I tuck my hands together, so I don’t pick at the hem, and—after one last look at myself—I finally leave the room.

Mom’s door is open.

The light inside is softer than sunlight, like the lamps understand that this is a sacred hour and they should respect that. She is standing in front of her mirror, but she isn’t looking at herself. Instead, she’s looking past herself, out the window at the same view I’d been transfixed at. The lake, the white arch, and the aisle that will carry her into a new name.

“Don’t you look like summer,” she says, turning around the second she hears me enter. Her voice has that high, breathless edge to it. The one that appears when she’s anxious but trying to make me believe that she’s calm.

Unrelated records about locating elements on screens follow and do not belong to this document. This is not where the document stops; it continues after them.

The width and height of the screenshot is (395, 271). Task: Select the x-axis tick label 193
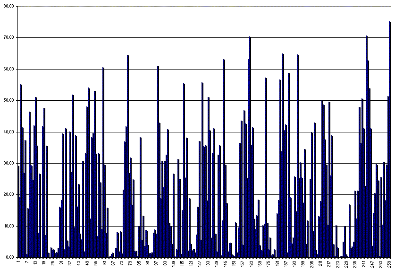click(x=294, y=263)
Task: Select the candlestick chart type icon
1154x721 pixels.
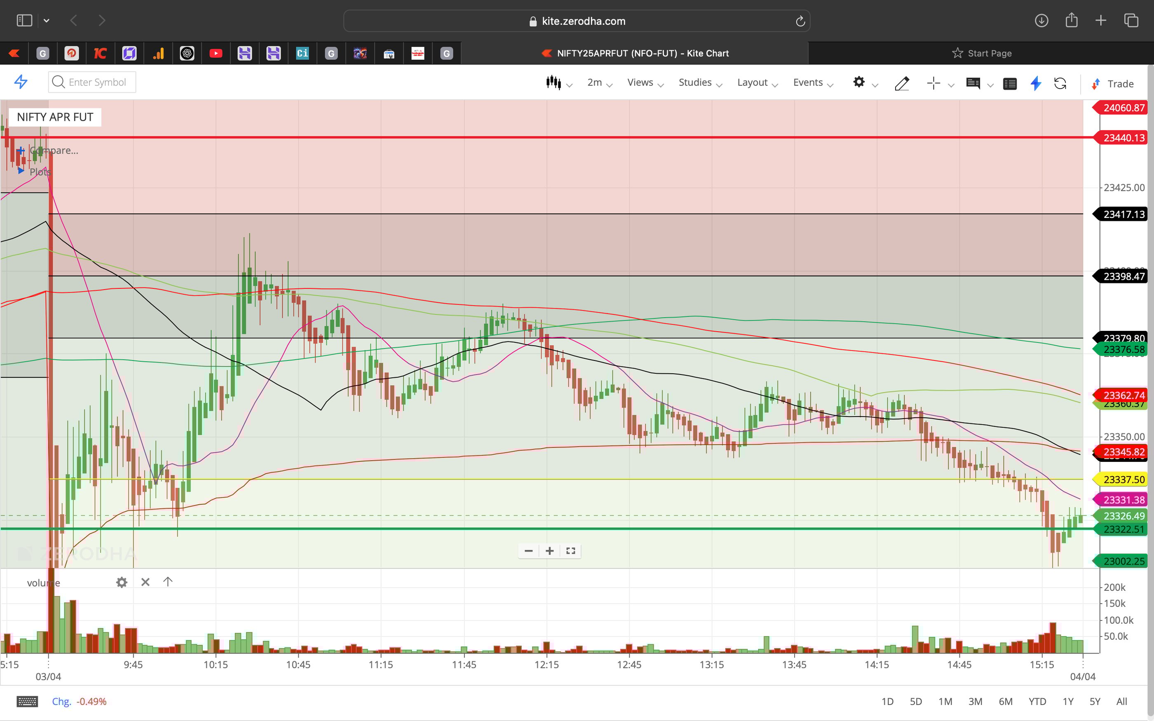Action: coord(554,82)
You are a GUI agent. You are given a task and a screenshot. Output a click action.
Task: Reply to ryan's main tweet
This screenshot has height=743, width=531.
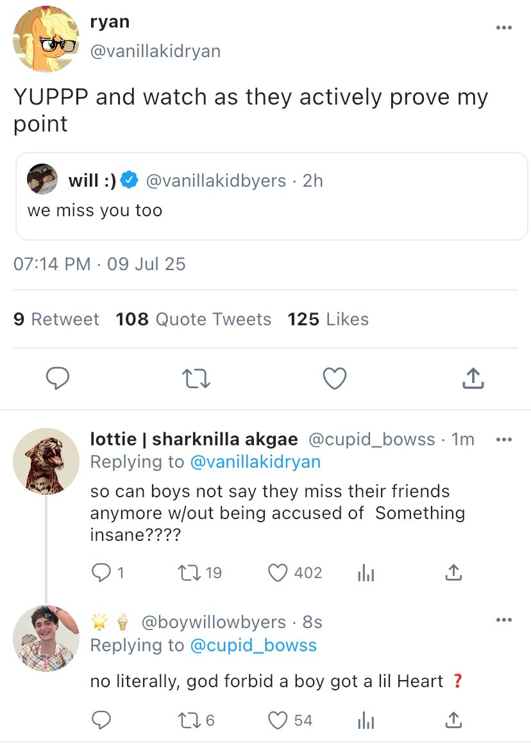(58, 379)
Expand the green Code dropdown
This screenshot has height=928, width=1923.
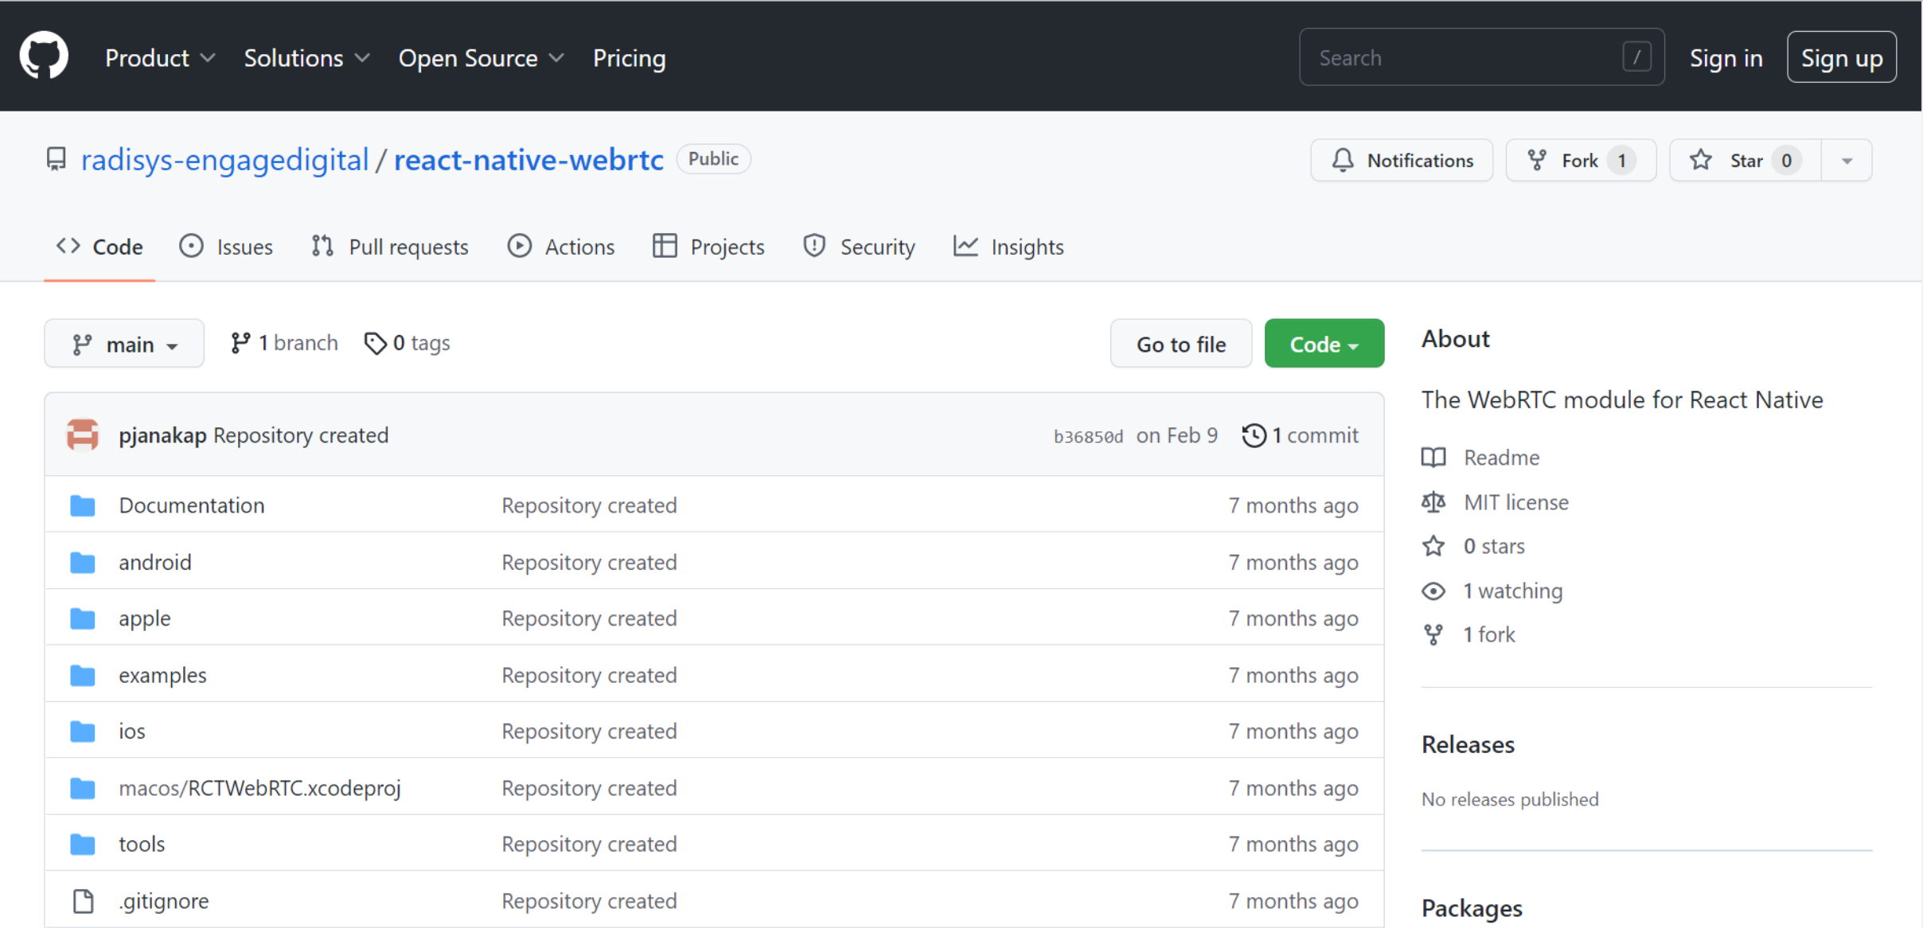1324,344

“You look…” I stop, because the word ‘perfect’ is so small for what she is.

The white gown is the color of sky washed with milk. It has a soft blue tint to it, which compliments her complexion perfectly. Pearls rest at her throat like clear bubbles that forgot to pop. Her hair is swept back into a chignon.

For a second, I see her the way the guests will: elegant, serene, and the kind of beautiful that makes you want to stand straighter.

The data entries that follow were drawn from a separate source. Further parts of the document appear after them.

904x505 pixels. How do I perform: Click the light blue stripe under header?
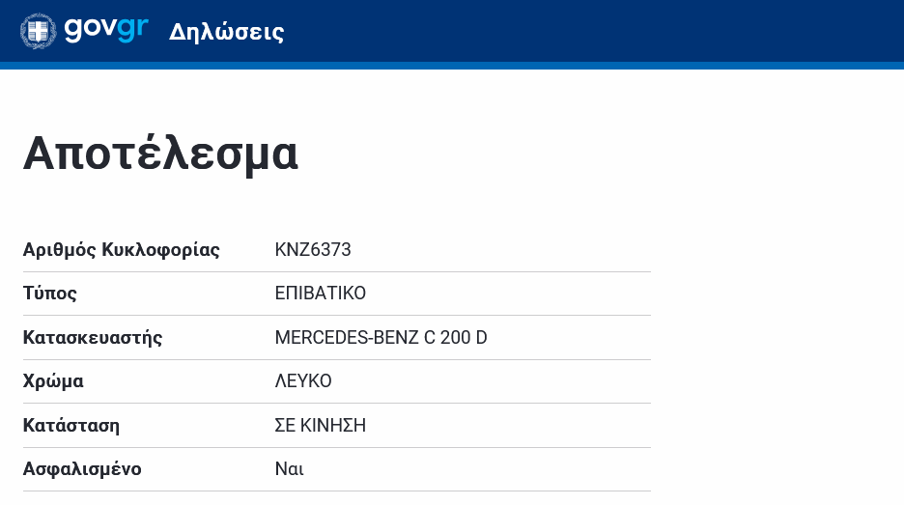452,66
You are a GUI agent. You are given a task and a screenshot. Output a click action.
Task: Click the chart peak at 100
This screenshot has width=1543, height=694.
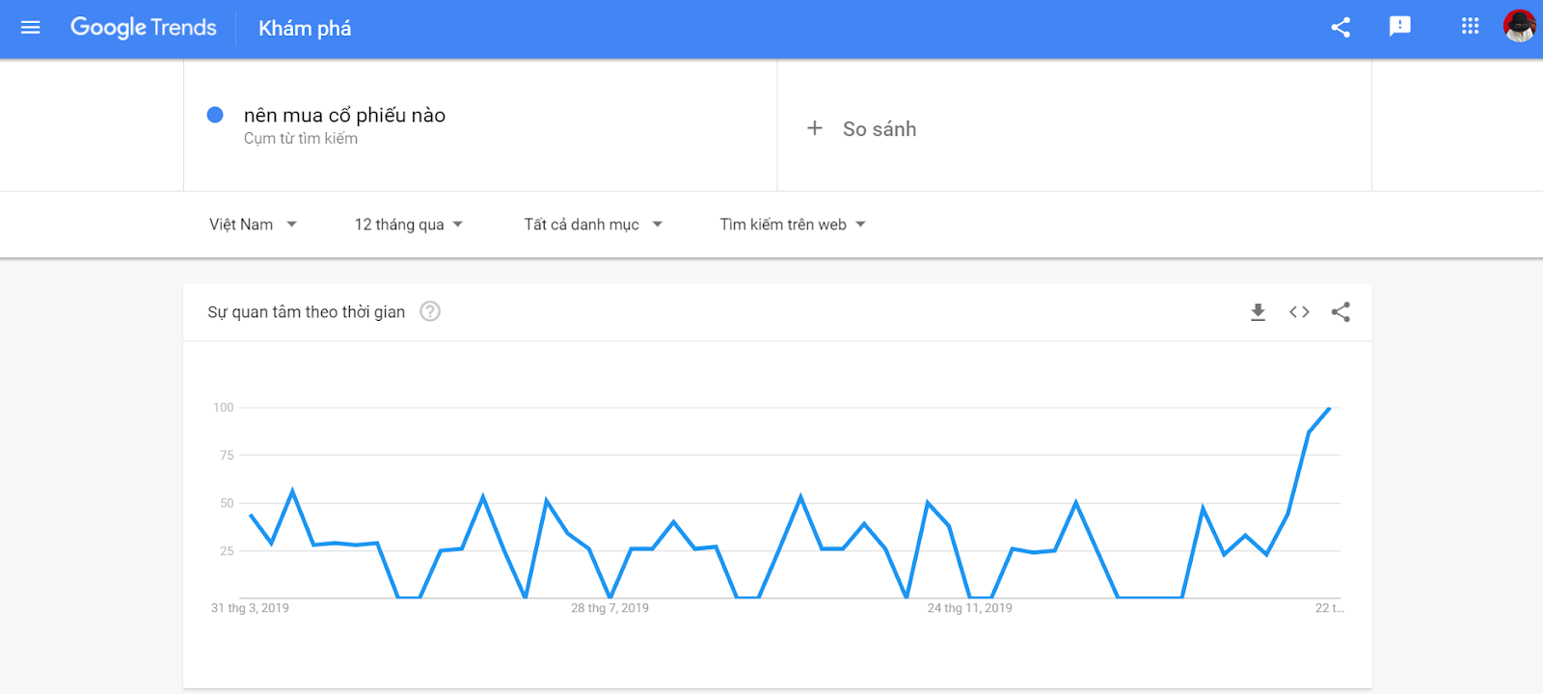[1329, 409]
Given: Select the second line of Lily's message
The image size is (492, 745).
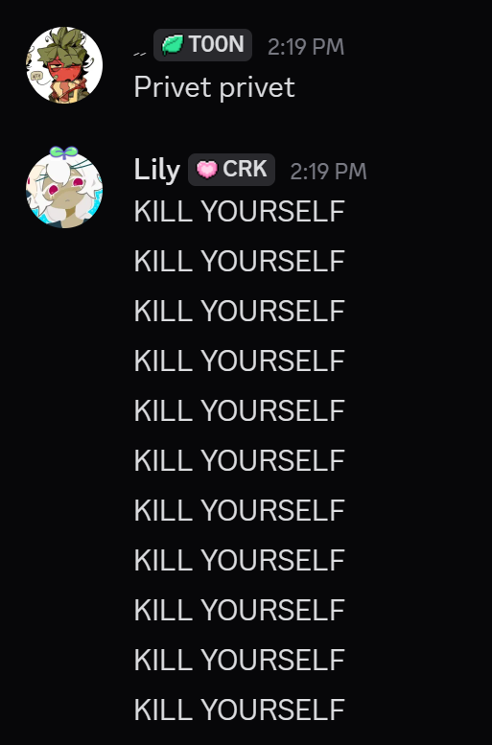Looking at the screenshot, I should (239, 262).
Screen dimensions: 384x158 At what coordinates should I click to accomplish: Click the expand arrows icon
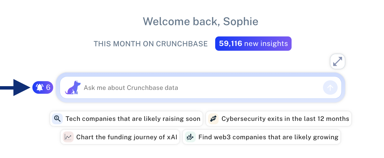338,61
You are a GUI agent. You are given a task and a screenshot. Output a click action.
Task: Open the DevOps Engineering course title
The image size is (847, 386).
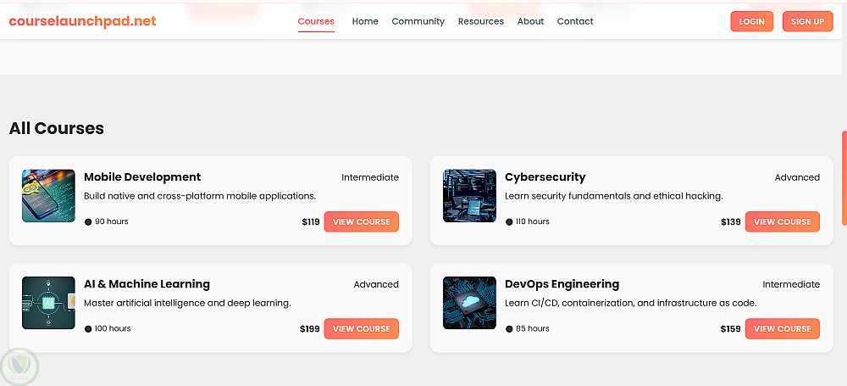click(562, 284)
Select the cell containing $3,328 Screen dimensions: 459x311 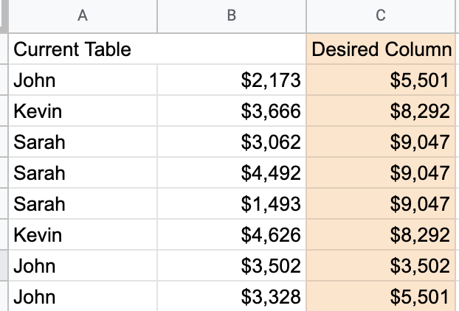tap(232, 296)
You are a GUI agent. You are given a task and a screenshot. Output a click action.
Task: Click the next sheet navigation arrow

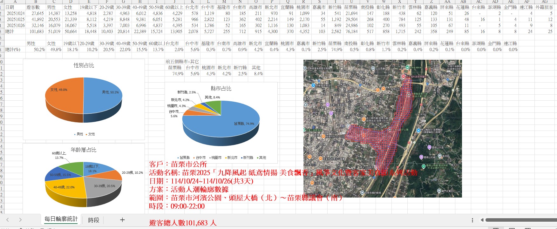click(20, 220)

But then she sighs, and I see her glassy eyes and there is my mother. Not a statue. Not a picture. Just Eleanor, trying to keep herself together.

Mom deserves this.

She finally looks happy.

She catches me staring and pretends to scold, “Stop memorizing me like a poem, Ari.”

“Can’t help it.” I grin and pick up her bouquet from the bed. White roses, pale pink hydrangeas, a twist of eucalyptus that smells fresh and green. I hold it out to her.

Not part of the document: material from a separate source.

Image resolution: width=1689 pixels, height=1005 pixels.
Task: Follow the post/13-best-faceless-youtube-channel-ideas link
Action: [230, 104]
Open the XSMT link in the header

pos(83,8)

“Do I look like a bride?” she asks, and it’s only half-teasing.

“You look like someone who’s going to be late if we don’t go.”

We laugh. It’s a small sound, fragile and bright, but it’s ours. I press the bouquet into her hands, link my fingers with hers for exactly three seconds, squeeze, and then let go because there will be hell to pay if either of us ruin our makeup.

Downstairs, I pause at the threshold.

The setting sun is pushing at my eyelashes, and the world outside looks like the perfect shot for a postcard. The aisle is simple, yet beautiful. The chairs full of faces I barely know.

Somewhere to my left, someone whispers, “There she is,” and everybody turns.

I follow their eyes down the walk, past the urns with their climbing roses, past the mirror-lake, to where Richard stands beneath the arch.

He looks nervous, but it’s a different kind of nervous than Mom’s. His is unabashed, and he wears it with a softness. He keeps smoothing his lapels even though his suit is already immaculate.